Deutsche Bank upgraded Citigroup shares to buy from hold, noting the stock could get a boost from beaten-down levels given upcoming stress test results and a better business environment.
Citi shares are down 17 percent from their 52-week high hit in late January, underperforming Bank of America and J.P. Morgan Chase by 9 percent over this period, research analyst Matt O’Connor and his team said in a Tuesday report.
Several events ahead could help Citi, the analysts said.
First, results from annual Federal Reserve stress tests that are due June 21 and 28 “should be positive” for Citi.
Second, macroeconomic negatives such as rising U.S. rates and a stronger U.S. dollar may abate.
Third, there have been some “positive” developments in Citi’s U.S. credit card business around partnerships with Sears and Costco.
In addition, “expectations on cost efforts have been lowered enough that we don’t see further disappointment.”
Citi is scheduled to release second quarter results before the open on July 13.
The analysts also noted a “very positive” backdrop for Citi in fixed income trading, a category in which the company ranks second. The bank has also been “gaining momentum” in equities trading, the report said.
Citi also has “one of the biggest capital return stories among big banks,” since management’s plan to return at least $20 billion in capital a year in the near future represents 12 percent of the bank’s market cap, the analysts said.
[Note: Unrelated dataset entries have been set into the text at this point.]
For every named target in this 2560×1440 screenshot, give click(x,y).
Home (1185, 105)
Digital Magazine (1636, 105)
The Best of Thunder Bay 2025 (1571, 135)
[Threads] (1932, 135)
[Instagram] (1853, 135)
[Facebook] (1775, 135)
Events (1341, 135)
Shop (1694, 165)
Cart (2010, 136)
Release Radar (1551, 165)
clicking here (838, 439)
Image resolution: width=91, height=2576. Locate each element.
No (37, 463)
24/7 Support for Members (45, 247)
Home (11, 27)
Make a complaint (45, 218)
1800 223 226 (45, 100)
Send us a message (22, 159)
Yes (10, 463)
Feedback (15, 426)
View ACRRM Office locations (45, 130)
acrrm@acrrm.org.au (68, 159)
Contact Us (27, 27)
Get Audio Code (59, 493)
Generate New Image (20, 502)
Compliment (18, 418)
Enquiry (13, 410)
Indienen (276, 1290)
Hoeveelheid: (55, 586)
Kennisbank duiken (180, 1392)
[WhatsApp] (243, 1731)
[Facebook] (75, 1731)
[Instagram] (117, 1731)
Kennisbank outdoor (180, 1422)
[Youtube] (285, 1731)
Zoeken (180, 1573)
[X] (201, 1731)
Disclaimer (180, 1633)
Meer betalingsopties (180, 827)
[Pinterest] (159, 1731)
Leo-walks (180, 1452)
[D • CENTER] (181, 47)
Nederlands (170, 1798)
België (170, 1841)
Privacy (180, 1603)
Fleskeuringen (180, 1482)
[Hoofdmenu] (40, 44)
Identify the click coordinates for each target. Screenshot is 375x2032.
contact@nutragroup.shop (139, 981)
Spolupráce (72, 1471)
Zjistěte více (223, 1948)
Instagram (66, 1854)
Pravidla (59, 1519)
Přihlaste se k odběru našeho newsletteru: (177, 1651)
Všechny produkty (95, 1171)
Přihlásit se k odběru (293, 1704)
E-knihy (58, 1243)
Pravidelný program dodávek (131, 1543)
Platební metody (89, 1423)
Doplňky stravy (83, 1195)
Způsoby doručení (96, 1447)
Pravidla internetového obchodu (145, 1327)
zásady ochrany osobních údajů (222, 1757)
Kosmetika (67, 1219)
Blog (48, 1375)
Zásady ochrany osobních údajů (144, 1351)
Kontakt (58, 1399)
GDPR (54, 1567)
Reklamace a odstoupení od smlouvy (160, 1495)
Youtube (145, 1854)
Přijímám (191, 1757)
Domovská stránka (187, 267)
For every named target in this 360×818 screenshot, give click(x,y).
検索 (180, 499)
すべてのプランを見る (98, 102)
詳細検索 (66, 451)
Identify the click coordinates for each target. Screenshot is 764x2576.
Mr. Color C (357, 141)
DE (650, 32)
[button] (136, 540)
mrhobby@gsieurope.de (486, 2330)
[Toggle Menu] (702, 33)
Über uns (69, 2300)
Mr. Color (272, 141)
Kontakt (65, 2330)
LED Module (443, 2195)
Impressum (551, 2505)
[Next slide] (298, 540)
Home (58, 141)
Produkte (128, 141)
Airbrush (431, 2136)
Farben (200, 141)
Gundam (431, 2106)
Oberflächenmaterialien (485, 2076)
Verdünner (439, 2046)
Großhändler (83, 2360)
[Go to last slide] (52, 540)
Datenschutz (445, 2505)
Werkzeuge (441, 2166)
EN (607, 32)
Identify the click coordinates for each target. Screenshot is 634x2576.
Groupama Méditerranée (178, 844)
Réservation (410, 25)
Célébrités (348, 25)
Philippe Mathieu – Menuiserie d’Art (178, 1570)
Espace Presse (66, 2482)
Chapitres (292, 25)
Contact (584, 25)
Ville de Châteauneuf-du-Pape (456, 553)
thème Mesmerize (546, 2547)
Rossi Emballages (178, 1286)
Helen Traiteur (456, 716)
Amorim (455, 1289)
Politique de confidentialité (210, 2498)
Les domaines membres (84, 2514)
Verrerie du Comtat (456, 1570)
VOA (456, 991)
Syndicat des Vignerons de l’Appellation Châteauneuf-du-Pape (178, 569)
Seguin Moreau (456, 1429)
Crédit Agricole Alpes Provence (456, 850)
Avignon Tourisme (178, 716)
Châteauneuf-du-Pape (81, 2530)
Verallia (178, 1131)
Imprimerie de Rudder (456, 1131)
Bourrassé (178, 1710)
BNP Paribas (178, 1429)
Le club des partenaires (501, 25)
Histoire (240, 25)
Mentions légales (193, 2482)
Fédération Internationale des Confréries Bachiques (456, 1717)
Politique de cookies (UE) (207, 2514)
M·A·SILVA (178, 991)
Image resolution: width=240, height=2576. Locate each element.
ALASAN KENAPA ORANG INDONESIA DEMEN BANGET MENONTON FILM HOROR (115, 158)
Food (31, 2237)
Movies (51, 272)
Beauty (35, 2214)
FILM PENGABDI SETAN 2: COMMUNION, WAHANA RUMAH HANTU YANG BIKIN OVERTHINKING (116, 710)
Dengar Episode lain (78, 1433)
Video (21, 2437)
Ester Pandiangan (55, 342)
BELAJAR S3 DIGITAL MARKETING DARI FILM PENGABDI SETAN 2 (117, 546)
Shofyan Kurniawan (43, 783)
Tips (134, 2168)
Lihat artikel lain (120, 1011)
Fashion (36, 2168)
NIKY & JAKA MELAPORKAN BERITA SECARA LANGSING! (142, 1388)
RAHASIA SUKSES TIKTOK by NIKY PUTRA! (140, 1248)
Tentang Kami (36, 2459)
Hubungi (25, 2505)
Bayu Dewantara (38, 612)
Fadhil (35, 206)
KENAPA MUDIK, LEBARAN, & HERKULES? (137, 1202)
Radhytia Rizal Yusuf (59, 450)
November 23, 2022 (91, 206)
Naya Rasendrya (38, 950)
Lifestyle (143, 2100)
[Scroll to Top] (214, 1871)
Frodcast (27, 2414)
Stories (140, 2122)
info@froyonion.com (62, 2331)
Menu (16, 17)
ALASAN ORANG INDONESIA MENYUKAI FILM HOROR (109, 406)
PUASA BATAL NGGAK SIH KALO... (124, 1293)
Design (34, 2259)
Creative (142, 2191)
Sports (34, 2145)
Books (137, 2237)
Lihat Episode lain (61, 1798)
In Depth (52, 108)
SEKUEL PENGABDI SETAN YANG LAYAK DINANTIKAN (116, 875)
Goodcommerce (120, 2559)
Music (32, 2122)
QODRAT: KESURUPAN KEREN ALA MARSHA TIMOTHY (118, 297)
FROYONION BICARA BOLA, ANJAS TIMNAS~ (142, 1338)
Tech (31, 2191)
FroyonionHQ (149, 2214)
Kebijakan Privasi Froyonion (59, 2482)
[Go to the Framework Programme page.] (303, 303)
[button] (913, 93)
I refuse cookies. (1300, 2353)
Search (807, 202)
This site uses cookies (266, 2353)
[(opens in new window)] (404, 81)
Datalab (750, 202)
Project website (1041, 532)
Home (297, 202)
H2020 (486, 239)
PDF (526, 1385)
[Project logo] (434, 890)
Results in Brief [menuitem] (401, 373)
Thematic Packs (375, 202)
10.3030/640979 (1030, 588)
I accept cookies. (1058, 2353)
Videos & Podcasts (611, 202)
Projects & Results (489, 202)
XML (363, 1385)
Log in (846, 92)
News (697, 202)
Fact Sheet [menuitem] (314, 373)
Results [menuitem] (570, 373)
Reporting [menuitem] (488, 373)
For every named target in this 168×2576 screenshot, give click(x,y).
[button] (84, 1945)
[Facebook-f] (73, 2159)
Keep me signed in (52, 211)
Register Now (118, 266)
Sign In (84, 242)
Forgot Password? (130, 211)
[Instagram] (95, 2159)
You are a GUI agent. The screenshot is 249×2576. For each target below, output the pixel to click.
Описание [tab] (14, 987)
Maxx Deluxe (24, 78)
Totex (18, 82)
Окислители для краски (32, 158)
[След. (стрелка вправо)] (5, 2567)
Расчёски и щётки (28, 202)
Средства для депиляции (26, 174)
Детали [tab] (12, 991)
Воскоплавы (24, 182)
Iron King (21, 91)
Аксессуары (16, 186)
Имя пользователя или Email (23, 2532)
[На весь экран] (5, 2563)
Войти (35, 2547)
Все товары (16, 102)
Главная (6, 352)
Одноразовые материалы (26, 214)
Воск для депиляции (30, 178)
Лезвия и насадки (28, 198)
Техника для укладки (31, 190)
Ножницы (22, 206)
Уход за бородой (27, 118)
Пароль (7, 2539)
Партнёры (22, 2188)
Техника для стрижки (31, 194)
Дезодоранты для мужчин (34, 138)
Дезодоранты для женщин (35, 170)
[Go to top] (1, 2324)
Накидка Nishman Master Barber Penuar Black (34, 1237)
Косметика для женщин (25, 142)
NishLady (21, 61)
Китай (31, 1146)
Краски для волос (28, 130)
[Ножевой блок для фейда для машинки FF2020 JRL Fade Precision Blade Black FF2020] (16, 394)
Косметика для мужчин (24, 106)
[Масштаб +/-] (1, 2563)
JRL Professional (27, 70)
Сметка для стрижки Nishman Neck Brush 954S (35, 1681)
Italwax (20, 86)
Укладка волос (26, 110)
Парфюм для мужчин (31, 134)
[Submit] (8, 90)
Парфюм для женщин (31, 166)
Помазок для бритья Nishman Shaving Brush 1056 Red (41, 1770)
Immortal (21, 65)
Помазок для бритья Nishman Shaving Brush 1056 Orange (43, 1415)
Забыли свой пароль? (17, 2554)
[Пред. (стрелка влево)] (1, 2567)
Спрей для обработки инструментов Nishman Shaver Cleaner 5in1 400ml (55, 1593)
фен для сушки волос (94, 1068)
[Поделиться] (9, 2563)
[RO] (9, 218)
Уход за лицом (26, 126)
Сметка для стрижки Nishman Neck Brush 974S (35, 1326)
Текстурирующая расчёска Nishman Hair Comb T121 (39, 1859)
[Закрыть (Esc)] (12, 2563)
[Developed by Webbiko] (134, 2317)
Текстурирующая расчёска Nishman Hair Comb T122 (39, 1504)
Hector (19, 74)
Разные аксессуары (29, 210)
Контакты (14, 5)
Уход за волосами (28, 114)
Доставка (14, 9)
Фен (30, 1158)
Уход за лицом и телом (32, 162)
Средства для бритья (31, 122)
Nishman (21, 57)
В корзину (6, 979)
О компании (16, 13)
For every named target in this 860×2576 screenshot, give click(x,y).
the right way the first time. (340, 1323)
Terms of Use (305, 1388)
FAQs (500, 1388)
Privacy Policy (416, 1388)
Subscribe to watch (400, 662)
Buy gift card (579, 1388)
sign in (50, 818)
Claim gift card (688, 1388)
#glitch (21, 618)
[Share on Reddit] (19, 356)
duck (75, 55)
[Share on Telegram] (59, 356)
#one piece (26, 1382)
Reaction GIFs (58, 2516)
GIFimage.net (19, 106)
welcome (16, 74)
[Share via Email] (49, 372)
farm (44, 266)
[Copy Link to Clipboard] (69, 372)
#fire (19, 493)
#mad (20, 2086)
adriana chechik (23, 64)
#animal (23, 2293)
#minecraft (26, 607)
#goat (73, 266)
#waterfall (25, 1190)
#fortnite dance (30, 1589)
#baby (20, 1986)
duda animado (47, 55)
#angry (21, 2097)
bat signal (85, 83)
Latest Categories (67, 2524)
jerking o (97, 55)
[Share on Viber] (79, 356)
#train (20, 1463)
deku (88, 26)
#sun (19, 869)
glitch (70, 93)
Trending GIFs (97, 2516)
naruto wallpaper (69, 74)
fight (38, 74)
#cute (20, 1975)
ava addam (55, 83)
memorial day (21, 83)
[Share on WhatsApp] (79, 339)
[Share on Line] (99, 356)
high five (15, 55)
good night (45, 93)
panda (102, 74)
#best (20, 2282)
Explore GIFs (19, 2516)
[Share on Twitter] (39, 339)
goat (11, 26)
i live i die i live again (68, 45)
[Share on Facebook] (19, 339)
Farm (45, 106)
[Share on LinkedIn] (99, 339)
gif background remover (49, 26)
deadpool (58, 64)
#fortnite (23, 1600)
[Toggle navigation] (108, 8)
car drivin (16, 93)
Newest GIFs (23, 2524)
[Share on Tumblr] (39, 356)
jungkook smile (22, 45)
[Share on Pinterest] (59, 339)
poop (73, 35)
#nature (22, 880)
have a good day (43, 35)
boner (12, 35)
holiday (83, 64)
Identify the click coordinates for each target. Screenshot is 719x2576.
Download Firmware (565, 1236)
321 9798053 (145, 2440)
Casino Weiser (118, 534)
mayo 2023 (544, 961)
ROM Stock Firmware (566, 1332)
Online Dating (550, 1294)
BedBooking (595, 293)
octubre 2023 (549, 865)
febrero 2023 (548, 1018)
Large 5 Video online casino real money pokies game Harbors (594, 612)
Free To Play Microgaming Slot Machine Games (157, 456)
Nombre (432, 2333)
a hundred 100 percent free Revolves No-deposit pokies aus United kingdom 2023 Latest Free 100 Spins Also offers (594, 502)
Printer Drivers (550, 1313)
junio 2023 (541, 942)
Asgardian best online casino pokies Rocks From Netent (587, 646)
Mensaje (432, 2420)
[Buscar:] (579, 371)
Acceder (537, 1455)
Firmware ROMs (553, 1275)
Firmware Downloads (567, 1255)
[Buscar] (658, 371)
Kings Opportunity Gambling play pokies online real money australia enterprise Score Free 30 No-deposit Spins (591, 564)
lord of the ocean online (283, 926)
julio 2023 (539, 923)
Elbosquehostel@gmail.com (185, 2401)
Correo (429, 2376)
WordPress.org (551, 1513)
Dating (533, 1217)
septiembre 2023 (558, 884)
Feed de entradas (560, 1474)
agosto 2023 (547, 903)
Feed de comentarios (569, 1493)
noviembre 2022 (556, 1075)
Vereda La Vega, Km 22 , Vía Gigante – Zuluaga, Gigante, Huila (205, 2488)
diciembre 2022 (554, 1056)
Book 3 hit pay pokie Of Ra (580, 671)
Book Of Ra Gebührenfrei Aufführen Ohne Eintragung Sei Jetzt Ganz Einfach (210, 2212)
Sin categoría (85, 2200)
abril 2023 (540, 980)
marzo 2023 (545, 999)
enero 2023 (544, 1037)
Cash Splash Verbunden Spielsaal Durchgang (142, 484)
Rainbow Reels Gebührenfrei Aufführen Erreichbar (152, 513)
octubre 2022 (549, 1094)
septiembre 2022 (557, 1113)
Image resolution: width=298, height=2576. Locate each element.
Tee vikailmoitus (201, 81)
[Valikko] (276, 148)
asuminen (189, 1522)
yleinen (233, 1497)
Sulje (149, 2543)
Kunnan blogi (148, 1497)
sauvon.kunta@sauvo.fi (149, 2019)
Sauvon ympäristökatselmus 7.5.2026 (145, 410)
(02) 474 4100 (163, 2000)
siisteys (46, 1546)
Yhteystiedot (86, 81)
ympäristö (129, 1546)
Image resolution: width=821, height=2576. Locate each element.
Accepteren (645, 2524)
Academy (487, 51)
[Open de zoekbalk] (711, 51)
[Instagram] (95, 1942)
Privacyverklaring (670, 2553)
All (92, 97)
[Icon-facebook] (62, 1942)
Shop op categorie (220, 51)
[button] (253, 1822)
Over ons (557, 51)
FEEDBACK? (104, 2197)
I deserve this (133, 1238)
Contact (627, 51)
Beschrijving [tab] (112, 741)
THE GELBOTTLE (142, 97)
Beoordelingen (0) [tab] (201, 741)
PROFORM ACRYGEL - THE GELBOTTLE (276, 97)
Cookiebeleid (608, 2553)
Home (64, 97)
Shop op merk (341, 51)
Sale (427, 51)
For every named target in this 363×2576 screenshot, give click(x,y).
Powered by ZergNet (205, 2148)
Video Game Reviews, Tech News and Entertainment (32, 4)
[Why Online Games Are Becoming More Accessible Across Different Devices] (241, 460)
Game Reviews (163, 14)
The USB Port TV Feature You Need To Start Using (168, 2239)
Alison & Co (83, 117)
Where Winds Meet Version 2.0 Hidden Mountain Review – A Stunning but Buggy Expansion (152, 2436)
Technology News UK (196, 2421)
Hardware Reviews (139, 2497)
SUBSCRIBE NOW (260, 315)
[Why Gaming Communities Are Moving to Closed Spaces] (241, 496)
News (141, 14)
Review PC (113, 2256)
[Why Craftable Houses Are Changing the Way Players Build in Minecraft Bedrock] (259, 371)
“Given the recent sell off in C shares and low valuation, the buybacks should matter more than they did,” they said.
Shares of Citi rose 1.5 percent in premarket trading Wednesday.
Goldman Sachs and Wells Fargo remain the Deutsche Bank analysts’ top picks. For Goldman, they expect investment banking fees to rise roughly 10 percent year-on-year, and trading to increase about 20 percent “with strength in FICC.” Wells Fargo’s financial situation makes the bank “well positioned” for the upcoming “CCAR” stress test, the report said.